Friday, March 16, 2012

Friday Fluff With Seeking Elevation



 I don’t think I’ve done one of these Friday Fluff surveys from Seeking Elevation but thought since I’m still unpacking and my mind is a bit unfocused, this would be the perfect thing for me to do today. Besides, I couldn’t help but be drawn in by the type of survey it is…UNDERWEAR. I got this and will try not to provide TMI!
This survey comes from Here.

What’s your favorite underwear you own?
My favorite underwear is a pair of white and black lace Hanky Pankys. They are comfortable and I like the way they look.

What’s the worst pair of underwear you own?
All of my Granny panties but I would never want to live my life without them. They have their moments like lounging and bedtime. Not sexy, I know. Different purpose all together!

What’s the most embarrassing underwear you own?
All those in my drawer that The Board of Health may require me to dispose of…I’m good at tossing so I really don’t have any that aren’t suitable to wear.

What’s your favorite color of underwear?
Hands down black. No question about it and especially if I remember to pair them with a black piece of underwear on top. Love the look!

What color of underwear will you not wear?
Pink. You will NEVER see me in a pair of pink underwear. I should qualify; you will never see me in any of the aforementioned underwear. I am too modest.

What’s your favorite underwear on a member of the opposite sex?
Easy Schmeasy! Boxers followed closely by boxer briefs especially if worn by Mark Walberg, David Beckham or someone who looks along those lines.

Have you ever lost your underwear while out somewhere?
I wouldn’t say lost…I might say left with no chance of asking for them back. Also, skinny-dipped at night on a lake with girlfriends and my dress and underwear were blown into the water. Current swept them away and they were never seen again.

Have you ever found someone’s underwear while out somewhere?
So, for my BBF’s bachelorette party, I put together a scavenger hunt. One item on the list was a pair of men’s underwear. Mind you, we were at the bars in Lake Geneva, WI so we had to talk men into providing theirs. Might seem gross but it was a riot and INCREDIBLY easy. Our team got 17 pairs and we threw them up into the branches of a tree outside our hotel on the way home. It looked hysterical the next morning.

How often do you buy new underwear?
Whenever I feel as if I’m running low. Maybe I should do my laundry more often but I hate laundry.
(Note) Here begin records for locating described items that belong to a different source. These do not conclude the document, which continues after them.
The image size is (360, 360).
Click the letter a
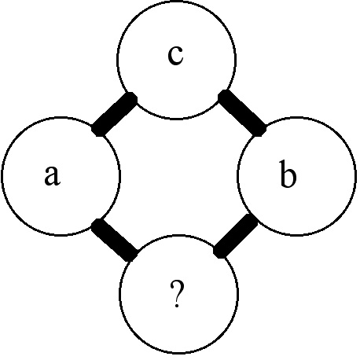[53, 175]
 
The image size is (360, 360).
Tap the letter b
[288, 174]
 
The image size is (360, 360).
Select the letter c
[175, 55]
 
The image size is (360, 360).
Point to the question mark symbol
[177, 293]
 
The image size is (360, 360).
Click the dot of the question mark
[177, 305]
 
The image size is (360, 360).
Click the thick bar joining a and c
[114, 114]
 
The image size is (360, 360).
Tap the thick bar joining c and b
[242, 113]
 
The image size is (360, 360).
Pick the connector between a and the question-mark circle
[114, 240]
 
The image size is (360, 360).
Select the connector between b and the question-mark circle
[236, 236]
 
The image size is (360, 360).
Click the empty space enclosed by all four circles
[178, 177]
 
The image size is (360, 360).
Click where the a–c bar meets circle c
[130, 99]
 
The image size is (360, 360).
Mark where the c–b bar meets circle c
[225, 97]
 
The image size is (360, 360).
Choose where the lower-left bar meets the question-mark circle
[130, 255]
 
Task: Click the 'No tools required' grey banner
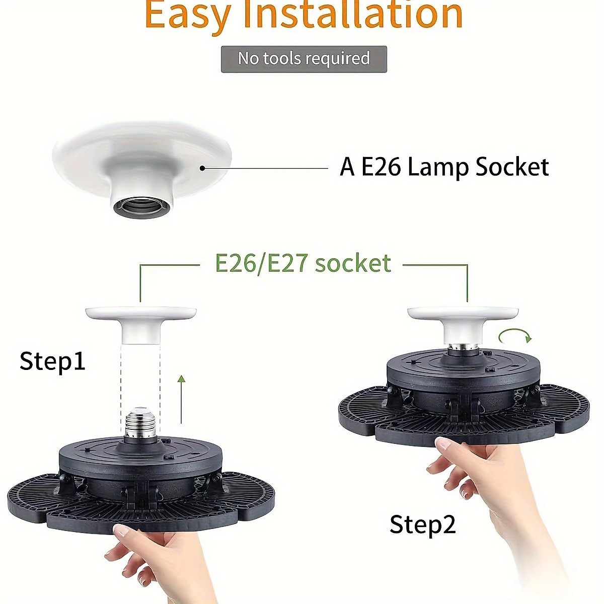click(x=304, y=59)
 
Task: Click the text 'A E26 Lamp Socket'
click(x=444, y=167)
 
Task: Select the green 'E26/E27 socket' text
click(x=303, y=263)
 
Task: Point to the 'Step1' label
click(x=52, y=361)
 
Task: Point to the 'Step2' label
click(x=422, y=524)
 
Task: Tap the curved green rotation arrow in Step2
click(x=515, y=336)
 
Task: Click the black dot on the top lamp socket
click(x=202, y=168)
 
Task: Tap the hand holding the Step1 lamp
click(x=156, y=559)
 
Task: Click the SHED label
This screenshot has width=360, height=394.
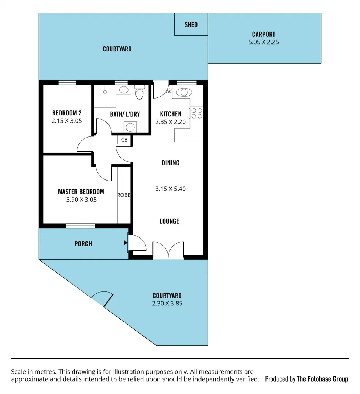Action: (x=191, y=25)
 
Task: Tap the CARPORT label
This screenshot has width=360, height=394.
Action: (x=264, y=35)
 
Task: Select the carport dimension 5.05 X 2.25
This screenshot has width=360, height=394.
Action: (x=264, y=42)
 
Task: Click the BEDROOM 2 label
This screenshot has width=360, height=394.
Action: (x=66, y=113)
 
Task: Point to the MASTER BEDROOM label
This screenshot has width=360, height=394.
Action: (x=81, y=192)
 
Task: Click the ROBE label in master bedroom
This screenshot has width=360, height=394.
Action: (x=124, y=195)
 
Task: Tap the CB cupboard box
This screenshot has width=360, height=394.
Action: (x=124, y=140)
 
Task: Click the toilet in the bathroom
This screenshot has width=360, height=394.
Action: (x=139, y=93)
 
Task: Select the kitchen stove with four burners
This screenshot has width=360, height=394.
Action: (x=196, y=113)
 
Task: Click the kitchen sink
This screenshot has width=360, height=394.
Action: (x=183, y=93)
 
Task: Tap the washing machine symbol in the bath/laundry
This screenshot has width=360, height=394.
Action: (x=130, y=127)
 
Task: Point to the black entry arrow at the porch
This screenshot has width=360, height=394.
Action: (x=126, y=243)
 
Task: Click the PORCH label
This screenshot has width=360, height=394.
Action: (x=83, y=244)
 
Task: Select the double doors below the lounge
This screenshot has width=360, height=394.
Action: (x=168, y=250)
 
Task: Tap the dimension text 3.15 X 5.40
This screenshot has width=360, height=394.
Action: (x=171, y=189)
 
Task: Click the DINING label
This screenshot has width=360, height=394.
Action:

Do you buy underwear for anyone but yourself?
I buy underwear for my kids if they need them especially for my non-shopping son.

Where do you like to buy your underwear?
Nordstrom for Hanky Pankys, and Gap or Target for anything else.

Do you have a favorite brand of underwear?
Hanky Panky! Anything comfortable will do but Gap Body, too, because they are very comfy.

Is there anywhere you refuse to buy underwear?
Victoria Secret. I Do Not like that place.

Do you own any novelty underwear?
Is this where we talk about our crotchless ones?

Have you ever worn someone elses’s underwear?
Of course. I’ve worn friends’ in a pinch. I’ve worn men’s boxers, again in a pinch. No problem with it at all.

Has anyone else ever worn your underwear?
Just a girlfriend or two have worn my underwear. Now for the missing pairs, I’m not sure who has worn those but to my knowledge no one else.

What type of underwear do you wear most?
As I started out by saying, I wear Hanky Pankys. They are the most comfortable thongs in the world. Try them and you will agree. They are not the string kind and modest as far as thongs go.

Is there any kind of underwear you refuse to wear?
I refuse to wear dirty underwear. I don’t know….

2 comments:

  1. Wait ... what did you wear home after the skinny dipping accident? I'm going to have to look up Hanky Pankys, not because I will be choosing thongs in the future, but because I want to see how a thong can be modest by any definition! :)

    ReplyDelete
    Replies
    1. I had a towel on the pier so I wrapped myself up. It was totally pitch black out that night except the stars. No one saw a thing.

      Google Hanky Pankys. The concept is the same but they are more modest. Thongs do take some getting used to but now it's no big deal. Believe me, they are modest-ish.